V. N. : J’ai été d’abord bénévole. Mon mari et moi, nous sommes tous les deux séropositifs. Nous sommes suivis à l’hôpital de Rodez, et nous avons pu rencontrer cette association qui s’occupe très bien des patients, et fait de la prévention. Puis un poste s’est libéré, je l’ai pris en septembre dernier. C’est un job vraiment super. Cela me permet d’être utile, de faire quelque chose que je connais, d’avoir des convictions. Et concrètement de pouvoir faire bouger les choses. Sur une petite échelle, c’est vrai. Dans le journalisme, cela arrive aussi, mais c’est plus ténu. Là, c’est vraiment gratifiant. On a des permanences à l’accueil de jour, aux Restaus du Cœur, on fait des interventions dans les lycées, les missions locales. Petit à petit, on fait bouger. On les aide, même au niveau affectif. On est là pour dédramatiser certaines choses, pour les épauler pour les tests, les dépistages. C’est un travail et un plaisir. C’est un peu une « mission ».

» Données présentées
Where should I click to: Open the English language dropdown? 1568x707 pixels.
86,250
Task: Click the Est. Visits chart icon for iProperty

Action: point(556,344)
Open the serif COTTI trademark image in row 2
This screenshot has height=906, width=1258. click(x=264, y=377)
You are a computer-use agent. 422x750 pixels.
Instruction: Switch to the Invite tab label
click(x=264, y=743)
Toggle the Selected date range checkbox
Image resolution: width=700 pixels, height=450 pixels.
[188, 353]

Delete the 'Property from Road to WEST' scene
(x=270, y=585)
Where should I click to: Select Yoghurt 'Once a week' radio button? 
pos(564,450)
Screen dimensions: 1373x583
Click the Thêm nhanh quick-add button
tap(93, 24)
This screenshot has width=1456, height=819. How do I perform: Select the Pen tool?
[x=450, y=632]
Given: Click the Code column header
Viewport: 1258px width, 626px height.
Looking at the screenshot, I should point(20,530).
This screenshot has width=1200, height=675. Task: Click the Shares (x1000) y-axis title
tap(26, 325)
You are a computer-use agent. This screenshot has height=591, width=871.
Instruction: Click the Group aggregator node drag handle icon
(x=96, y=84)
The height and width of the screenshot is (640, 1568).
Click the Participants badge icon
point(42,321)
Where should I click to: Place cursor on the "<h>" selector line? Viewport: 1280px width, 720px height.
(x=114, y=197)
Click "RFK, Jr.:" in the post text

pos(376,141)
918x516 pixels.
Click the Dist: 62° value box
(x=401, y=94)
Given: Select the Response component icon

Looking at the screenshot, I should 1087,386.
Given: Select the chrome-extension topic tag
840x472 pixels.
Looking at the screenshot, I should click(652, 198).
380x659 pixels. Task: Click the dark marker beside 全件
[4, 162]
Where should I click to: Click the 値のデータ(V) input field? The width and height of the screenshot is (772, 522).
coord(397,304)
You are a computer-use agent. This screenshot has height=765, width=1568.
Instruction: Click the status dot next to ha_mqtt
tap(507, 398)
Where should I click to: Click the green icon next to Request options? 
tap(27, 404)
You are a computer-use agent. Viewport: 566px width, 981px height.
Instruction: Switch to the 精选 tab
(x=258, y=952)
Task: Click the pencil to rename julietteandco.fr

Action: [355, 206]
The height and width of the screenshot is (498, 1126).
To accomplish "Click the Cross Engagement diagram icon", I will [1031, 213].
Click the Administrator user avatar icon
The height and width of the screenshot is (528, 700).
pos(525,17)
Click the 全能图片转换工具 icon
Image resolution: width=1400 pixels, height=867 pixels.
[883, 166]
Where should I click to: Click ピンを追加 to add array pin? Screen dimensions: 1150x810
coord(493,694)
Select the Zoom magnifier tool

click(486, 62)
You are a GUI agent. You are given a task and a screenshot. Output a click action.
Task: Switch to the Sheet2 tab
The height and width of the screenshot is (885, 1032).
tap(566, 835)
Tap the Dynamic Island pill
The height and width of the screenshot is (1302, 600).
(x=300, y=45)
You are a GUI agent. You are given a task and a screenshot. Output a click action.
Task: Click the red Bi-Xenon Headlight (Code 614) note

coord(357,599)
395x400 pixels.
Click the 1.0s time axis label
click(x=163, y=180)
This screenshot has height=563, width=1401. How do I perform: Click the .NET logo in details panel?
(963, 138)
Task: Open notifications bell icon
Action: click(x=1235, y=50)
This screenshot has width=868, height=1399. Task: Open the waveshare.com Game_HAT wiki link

» Exercices à faire
- a) Traduisez en anglais, s'il vous plaît, cette phrase de l'extrait à examiner : « Puis un poste s’est libéré, je l’ai pris en septembre dernier. »
- b) Dans l'extrait à examiner, dans quel hôpital la personne interrogée et son mari sont-ils suivis ?

» Solutions dans l'ordre
- a) Then a position opened up, and I took it last September.

- b) À l’hôpital de Rodez.